What to produce:
Rewrite the material from the line with "Image resolution: width=420" to the line with "pyautogui.click(x=265, y=525)", swapping "pixels" for "px" and keeping everything else the same. Leave the pictures out of your answer.

Word and item position data
__________

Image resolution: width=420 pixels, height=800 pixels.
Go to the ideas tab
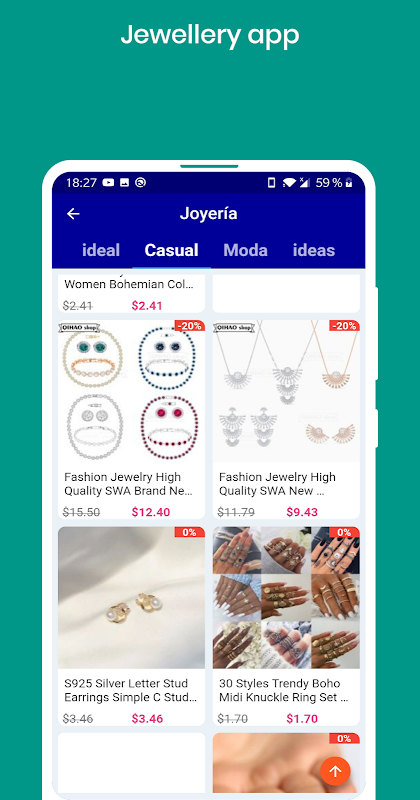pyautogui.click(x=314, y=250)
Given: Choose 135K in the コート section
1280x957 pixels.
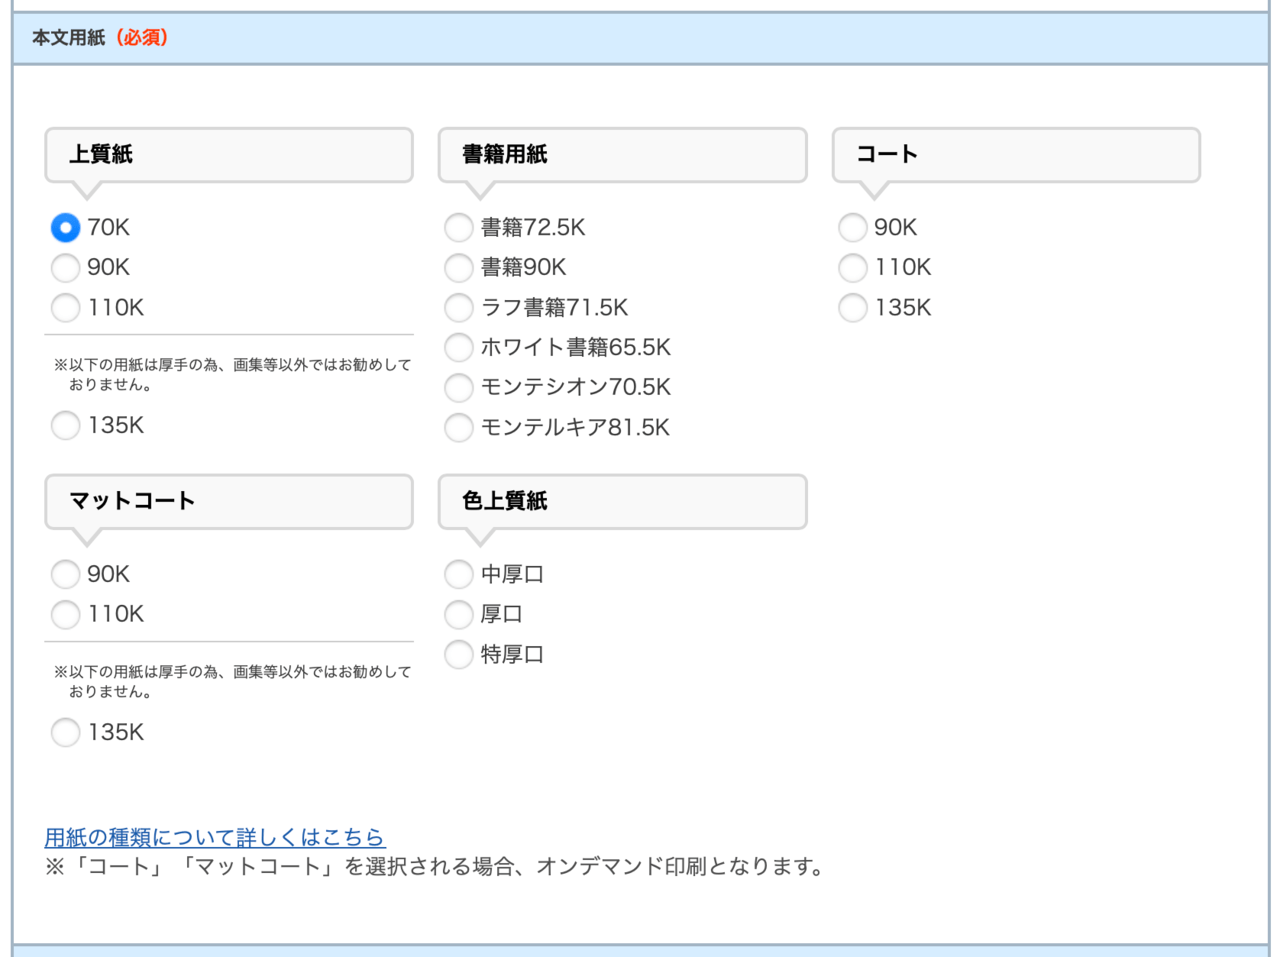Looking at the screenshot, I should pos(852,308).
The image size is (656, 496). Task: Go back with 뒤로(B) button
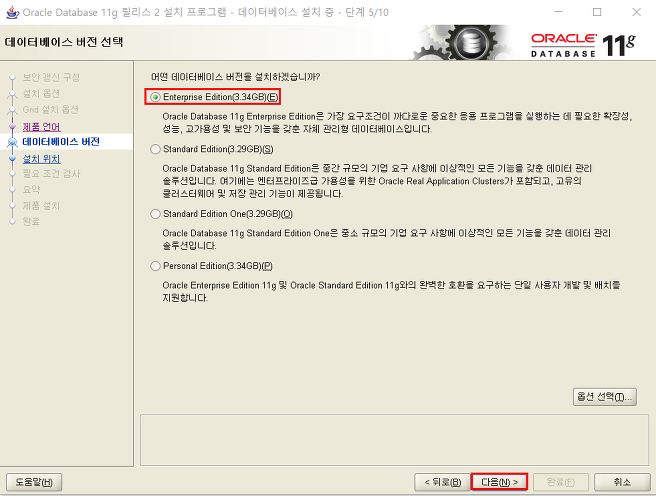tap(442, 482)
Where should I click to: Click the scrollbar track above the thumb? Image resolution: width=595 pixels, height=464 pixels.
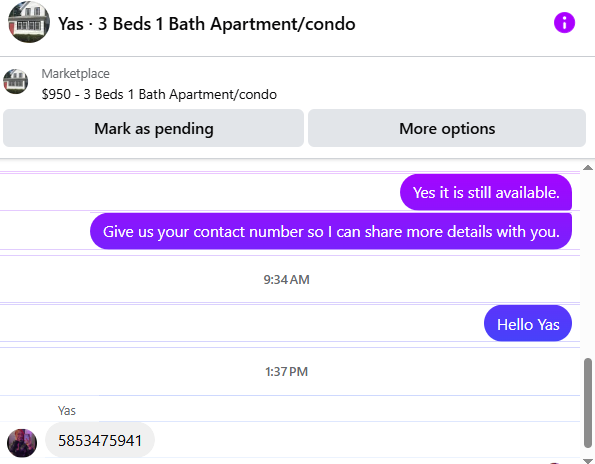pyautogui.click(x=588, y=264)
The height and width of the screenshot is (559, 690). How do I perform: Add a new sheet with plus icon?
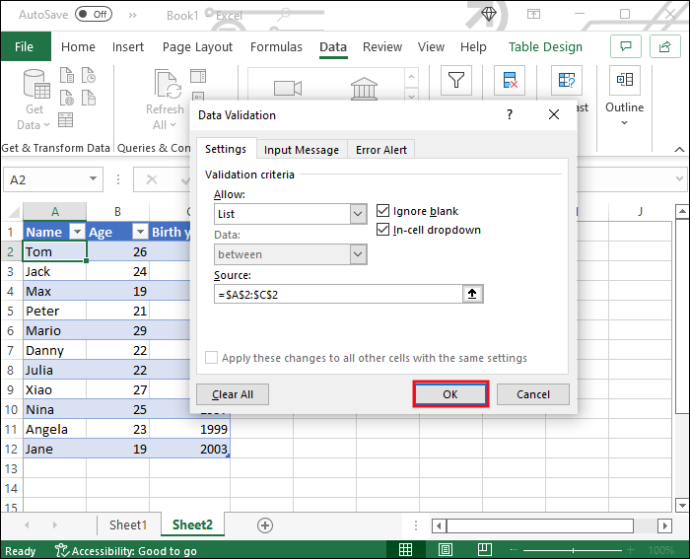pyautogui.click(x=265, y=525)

__________

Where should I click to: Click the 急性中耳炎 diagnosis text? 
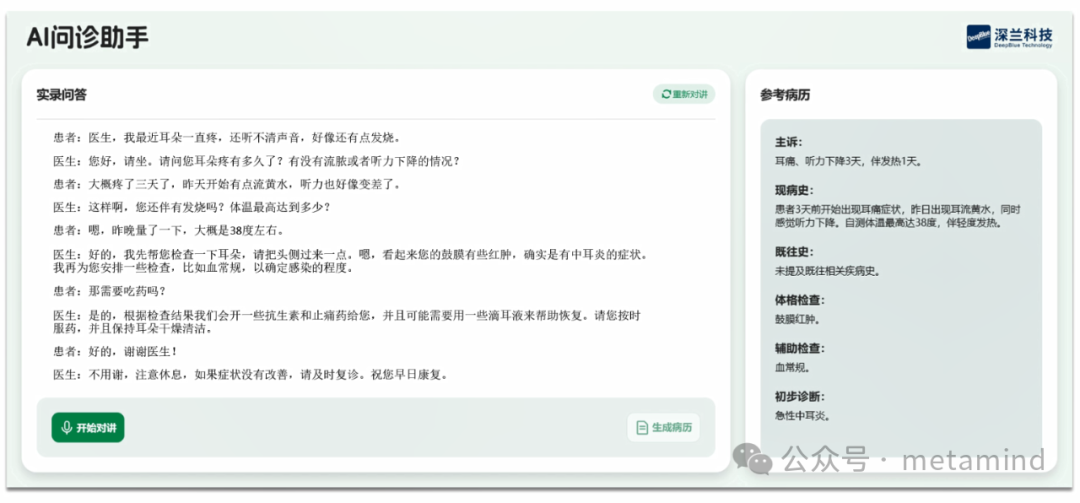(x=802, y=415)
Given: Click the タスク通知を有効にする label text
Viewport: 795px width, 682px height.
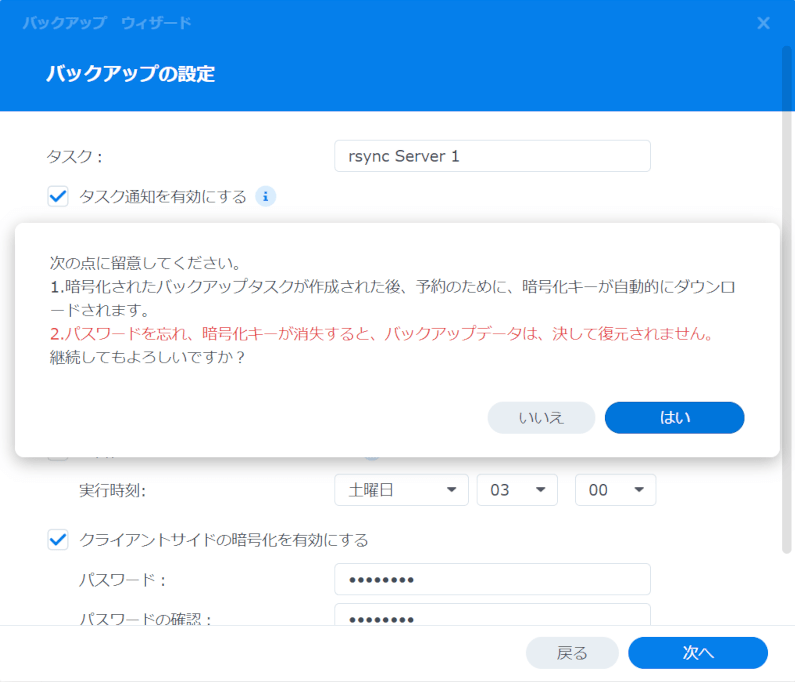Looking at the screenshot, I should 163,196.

__________

Solution to this problem:
Image resolution: width=420 px, height=800 px.
Go to the ideas tab
pyautogui.click(x=314, y=250)
Given: Choose 135K in the コート section
1280x957 px.
Looking at the screenshot, I should pos(852,308).
The image size is (656, 496). Task: Go back with 뒤로(B) button
tap(442, 482)
Where should I click to: Click the scrollbar track above the thumb? Image resolution: width=595 px, height=464 px.
pyautogui.click(x=588, y=264)
The height and width of the screenshot is (559, 690). How do I perform: Add a new sheet with plus icon?
pyautogui.click(x=265, y=525)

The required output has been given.